**DIRECTION**
Please copy out the rows below word for word, starting at the line that contains "Click the two-seater sofa beside the plant" and ending at the line that contains "coord(570,595)".
## Begin SOURCE RECORDS
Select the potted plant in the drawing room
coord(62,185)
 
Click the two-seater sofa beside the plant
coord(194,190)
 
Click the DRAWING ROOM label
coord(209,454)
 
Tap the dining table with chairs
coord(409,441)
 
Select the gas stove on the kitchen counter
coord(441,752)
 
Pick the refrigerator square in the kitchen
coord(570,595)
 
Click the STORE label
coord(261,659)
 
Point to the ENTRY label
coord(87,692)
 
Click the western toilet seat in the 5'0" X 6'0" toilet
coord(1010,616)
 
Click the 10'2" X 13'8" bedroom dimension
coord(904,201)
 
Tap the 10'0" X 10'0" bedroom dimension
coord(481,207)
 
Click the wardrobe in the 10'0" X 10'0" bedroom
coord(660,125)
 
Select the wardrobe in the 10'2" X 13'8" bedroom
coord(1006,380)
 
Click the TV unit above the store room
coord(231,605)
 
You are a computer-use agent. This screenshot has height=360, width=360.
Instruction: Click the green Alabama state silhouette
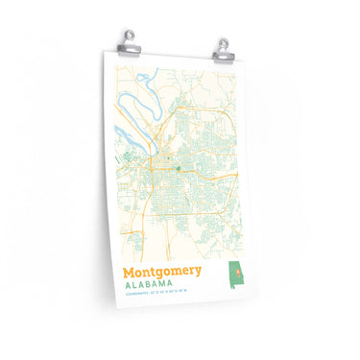pyautogui.click(x=234, y=276)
## End SOURCE RECORDS
**TASK SOLUTION**
Click the two-seater sofa beside the plant
coord(194,190)
 
Click the DRAWING ROOM label
coord(209,454)
 
Tap the dining table with chairs
coord(409,441)
 
Select the gas stove on the kitchen counter
coord(441,752)
 
Pick the refrigerator square in the kitchen
coord(570,595)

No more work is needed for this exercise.